When I was planning on what food to serve for Madeline’s party on Saturday, I knew I wanted to include a salad, but which one? It had to be simple, yet still nice enough for a party. As soon as I spied this recipe on the Running with Tweezers site, the search was over. It originally comes from a Barefoot Contessa cookbook, At Home: Everyday Recipes You’ll Make Over and Over Again. I haven’t had a bad Barefoot recipe yet, and that record is still firmly intact.
Simple and just the tiniest glimpse of summer, even though we’re still a few months out. With only a handful of pantry staples, you can whip this up in no time flat, and it’s perfect for any occasion, whether it be a weeknight dinner with your family or a celebration. Even though the warm weather isn’t here yet, with this summer-on-a-plate recipe, we can just close our eyes and pretend.
Pea Pesto Salad
Recipe courtesy of Barefoot Contessa At Home
2 cups frozen peas
2 tablespoons pignolis, toasted (see note)
2-1/2 cups baby spinach leaves – washed and spun dry (I used a spring mix instead)
1/2 cup prepared pesto or you are free to make your own
1/4 cup grated Parmesan cheese or to taste
Cook the peas in a pot of boiling salted water for 1 minute.

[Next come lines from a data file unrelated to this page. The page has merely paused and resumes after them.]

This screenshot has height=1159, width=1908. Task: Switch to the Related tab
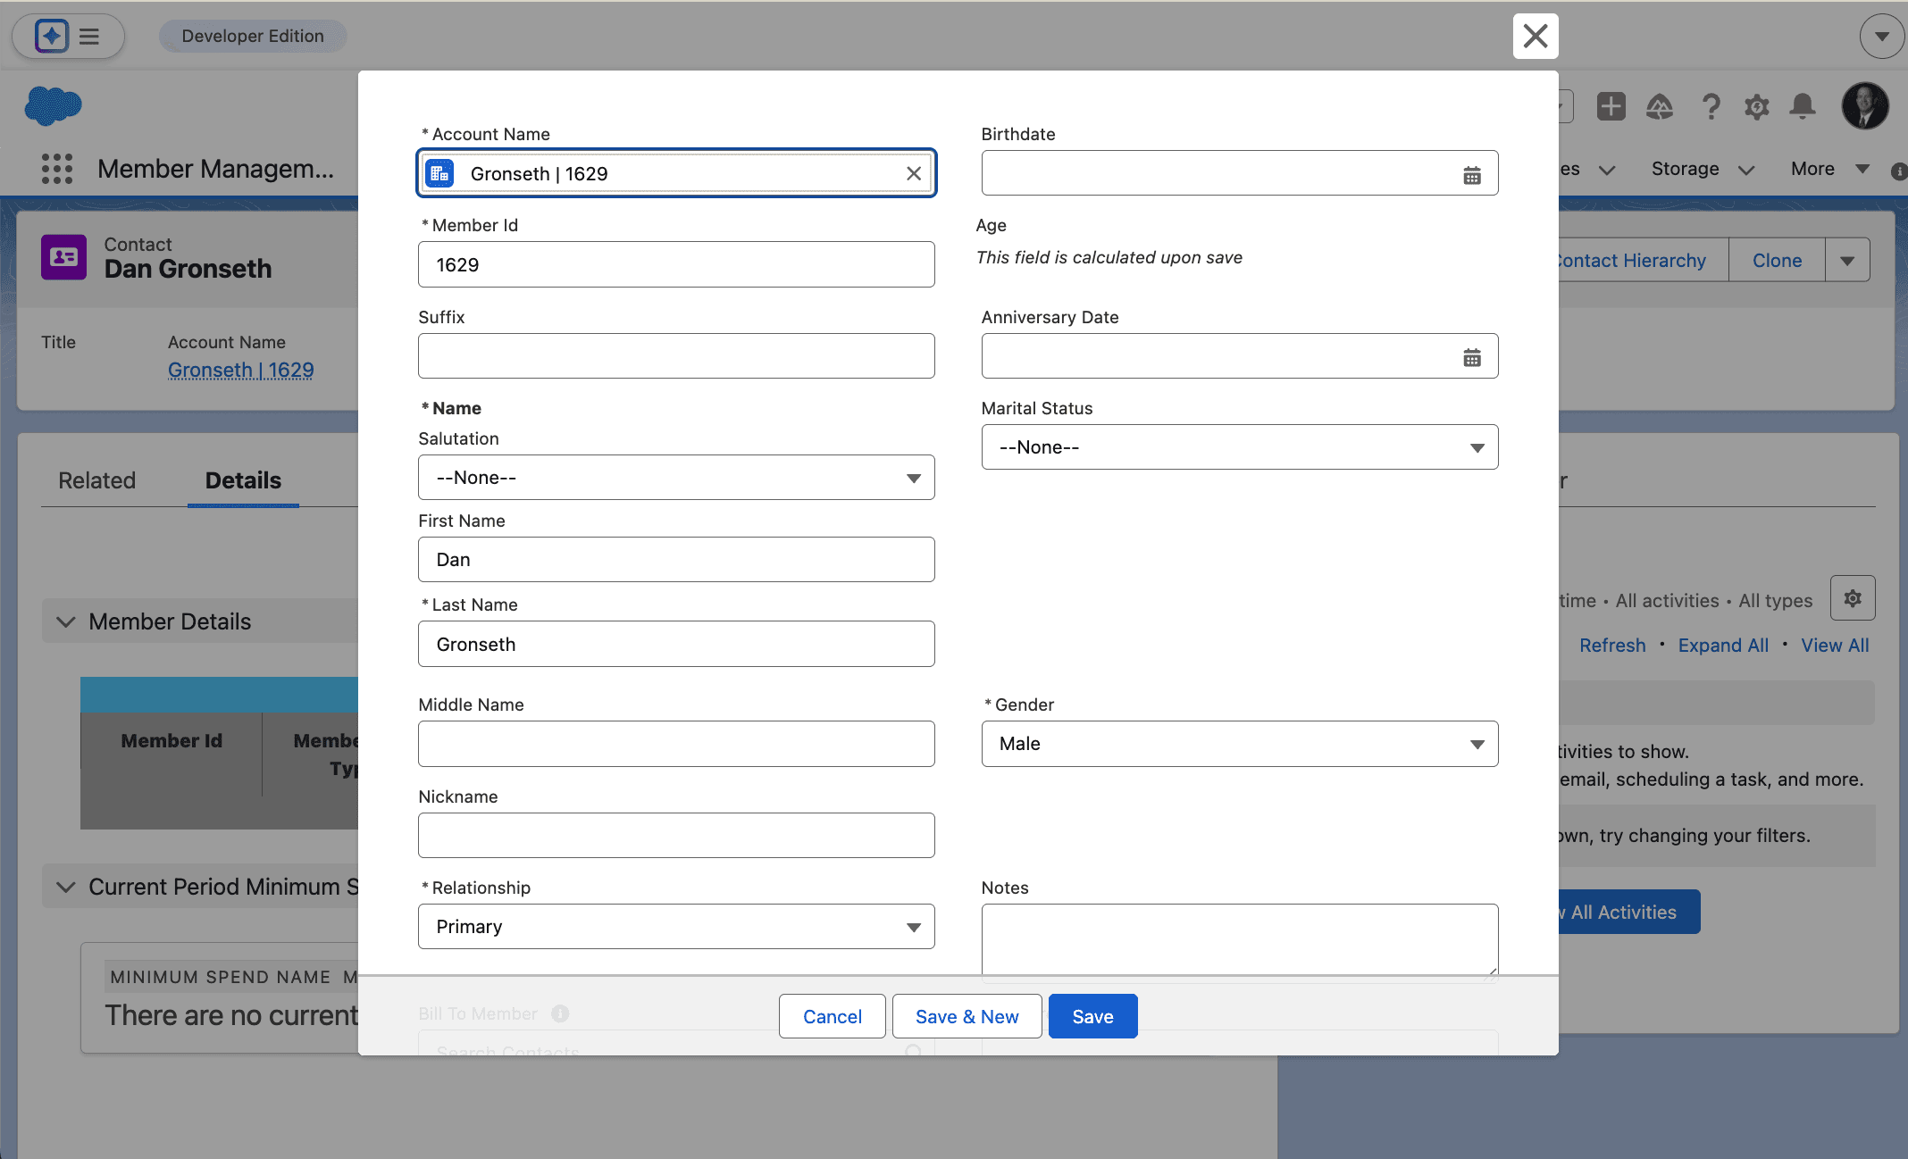tap(96, 480)
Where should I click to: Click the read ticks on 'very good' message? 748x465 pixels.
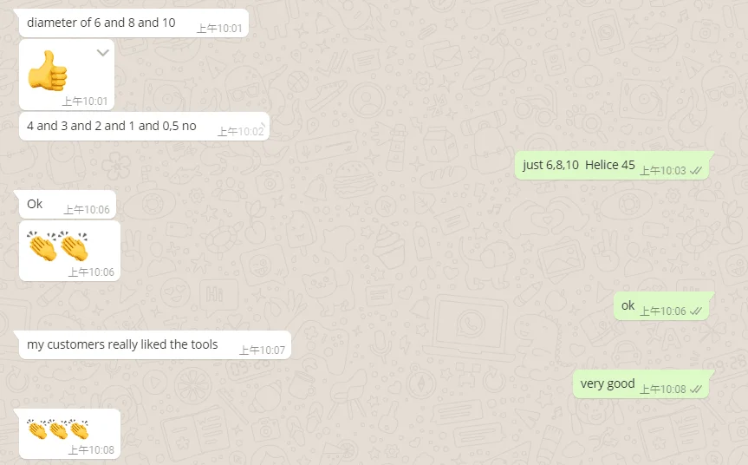(696, 390)
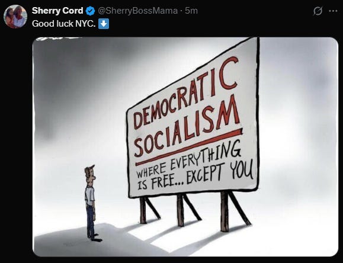
Task: Click the red underline beneath SOCIALISM
Action: 189,146
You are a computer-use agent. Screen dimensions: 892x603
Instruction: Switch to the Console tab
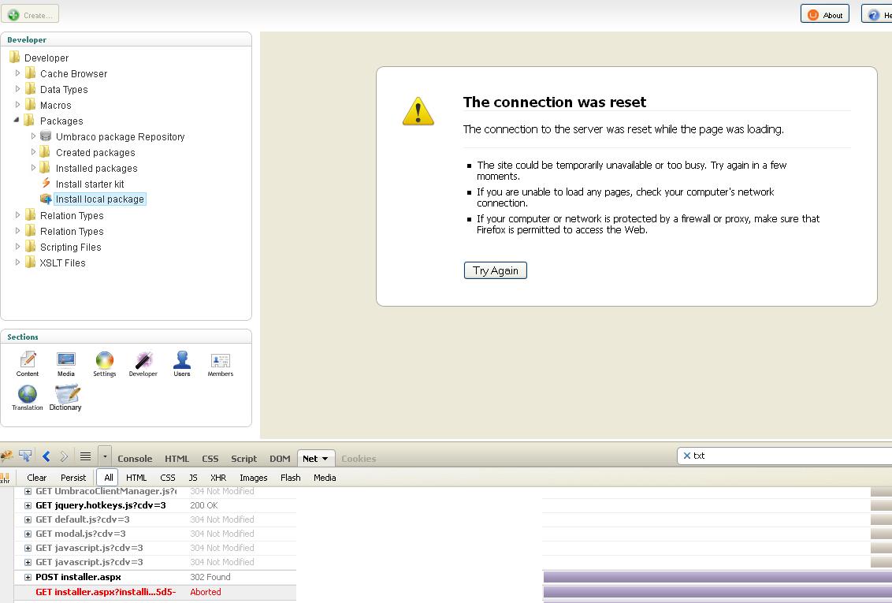coord(135,459)
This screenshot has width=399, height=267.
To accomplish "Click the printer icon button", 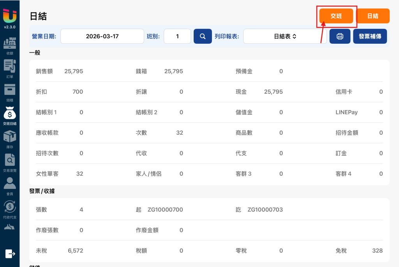I will tap(340, 36).
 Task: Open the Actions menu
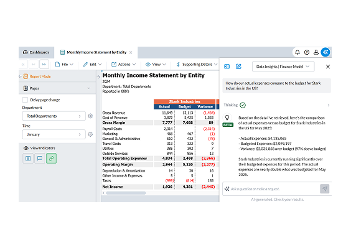(124, 65)
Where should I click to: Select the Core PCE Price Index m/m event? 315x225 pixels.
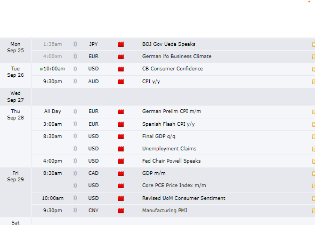[174, 185]
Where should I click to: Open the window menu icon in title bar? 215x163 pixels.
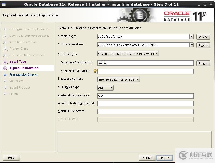[4, 4]
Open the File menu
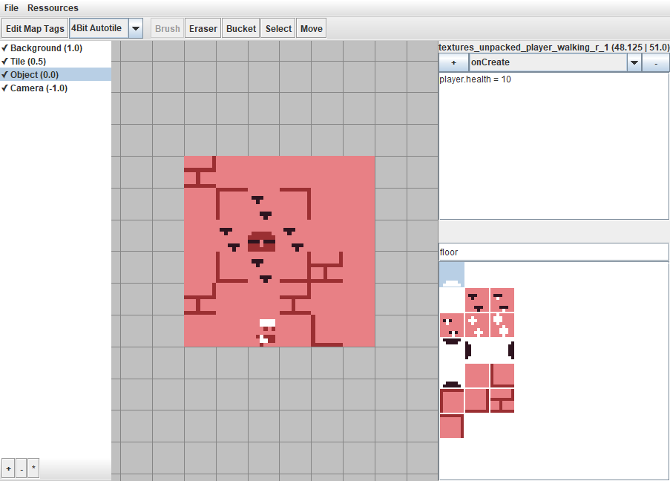The width and height of the screenshot is (670, 481). [11, 7]
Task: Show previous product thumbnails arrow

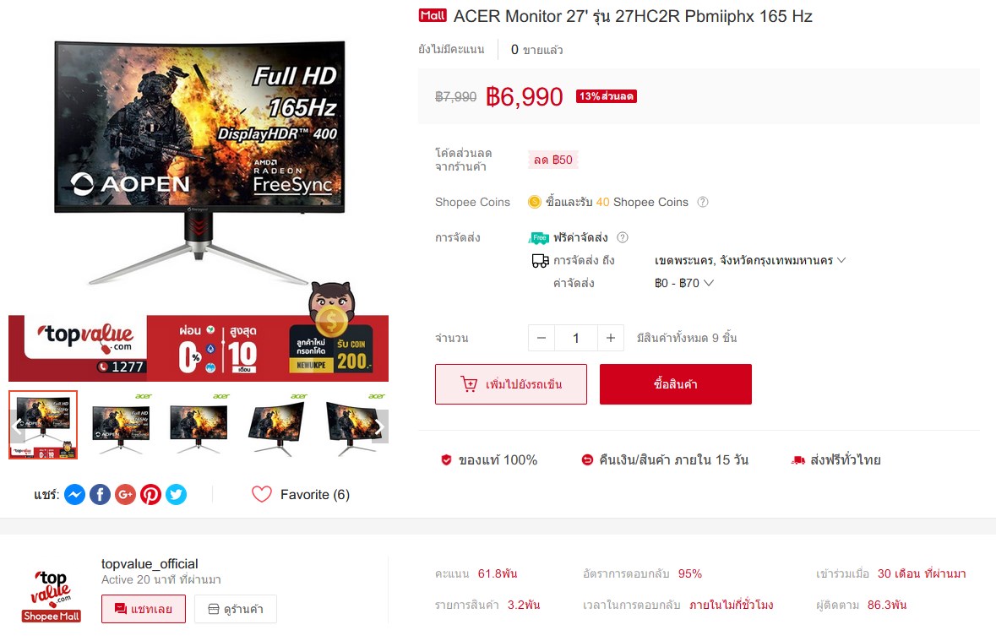Action: point(17,426)
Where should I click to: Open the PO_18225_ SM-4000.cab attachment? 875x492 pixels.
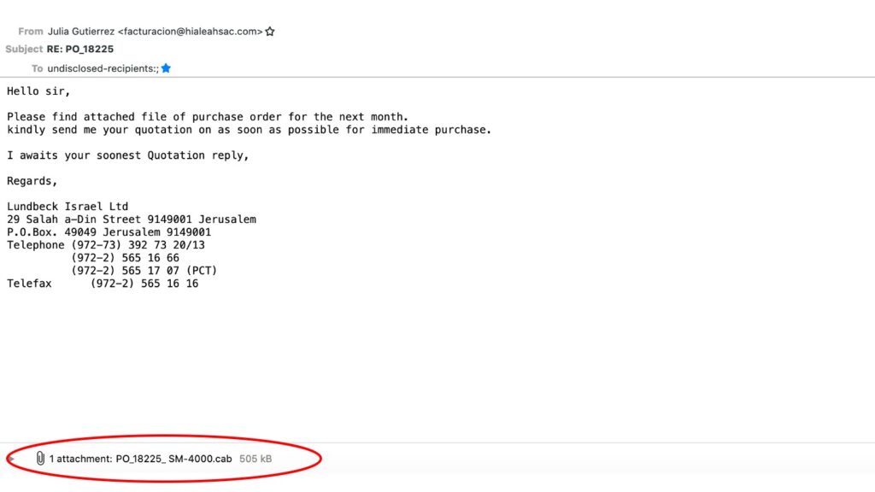point(172,459)
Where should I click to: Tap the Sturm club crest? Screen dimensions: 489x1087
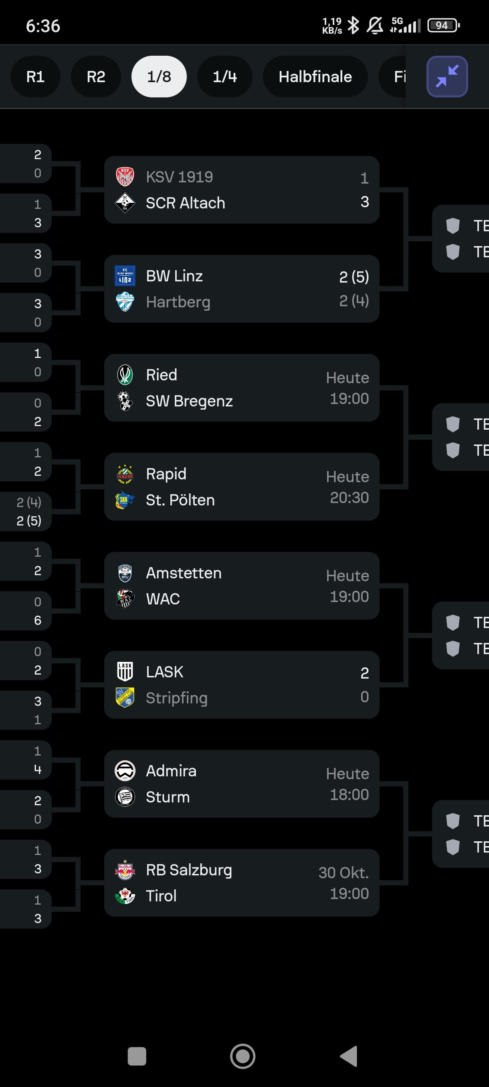125,797
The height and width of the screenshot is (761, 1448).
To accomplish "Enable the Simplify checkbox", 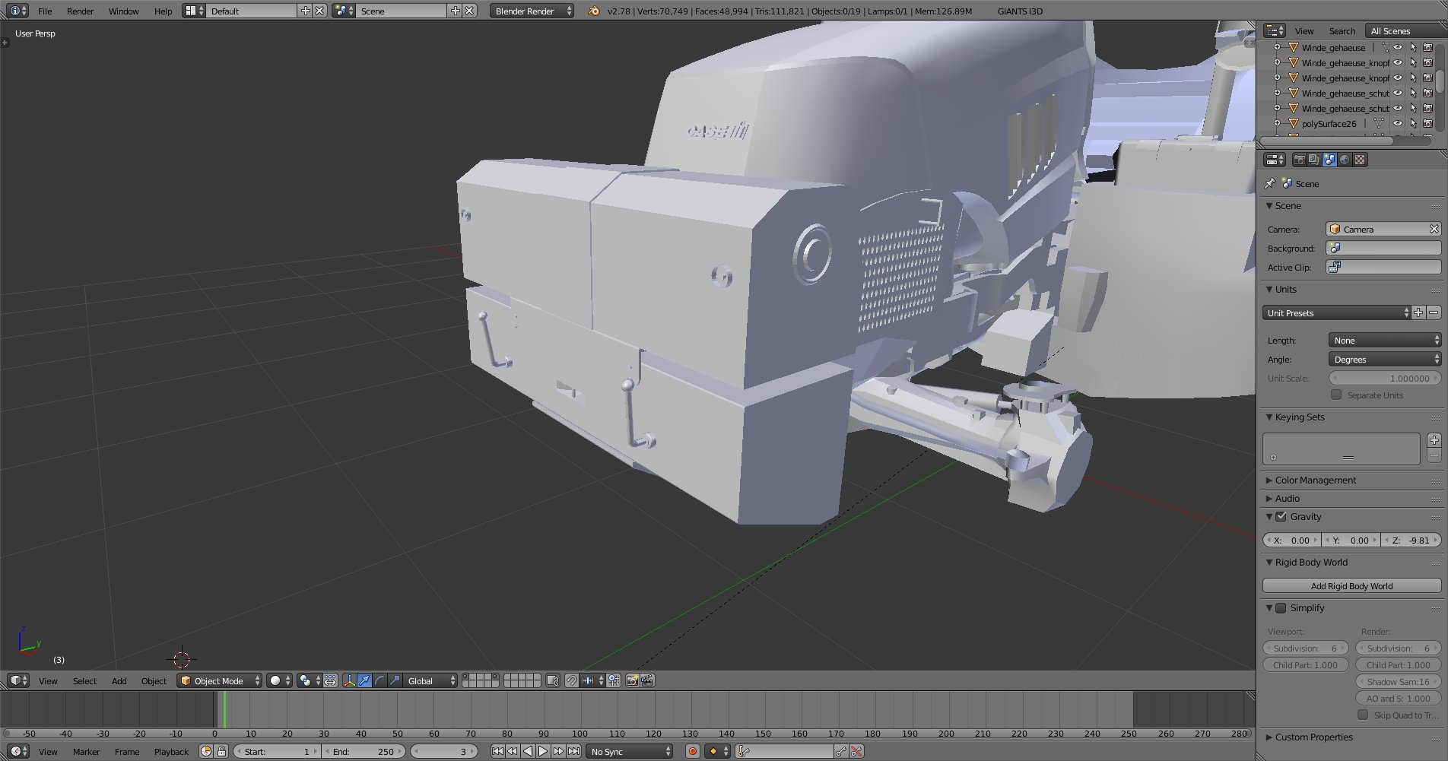I will tap(1281, 607).
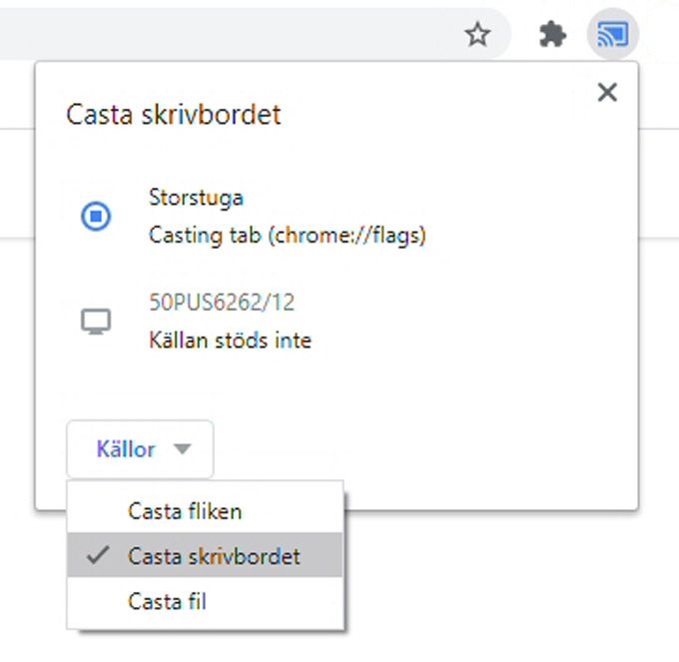Select the Storstuga device name

click(x=196, y=199)
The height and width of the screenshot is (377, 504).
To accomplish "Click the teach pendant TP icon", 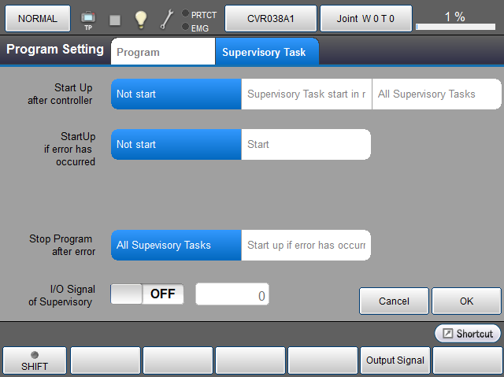I will click(x=87, y=19).
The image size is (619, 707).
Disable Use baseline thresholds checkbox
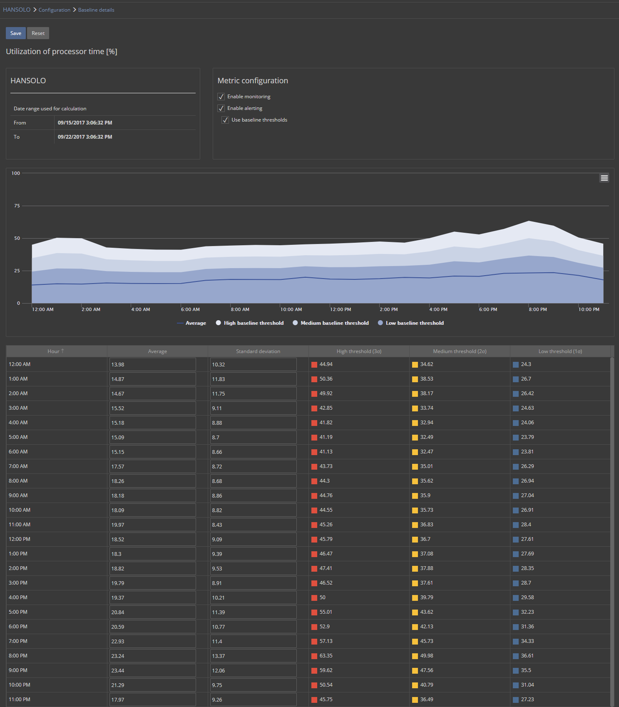tap(225, 120)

Immediately immerse the peas in a bowl of ice cold water, and drain when fully cooled.
To assemble, place the spinach leaves in a salad bowl. Sprinkle the peas and pignolis over the spinach. Add the pesto and Parmesan cheese and toss.
Note: To toast pignolis, place them in a dry saute pan and cook over medium heat for about 4 minutes, until evenly browned, tossing frequently. Watch them – they go from pale to burnt very quickly.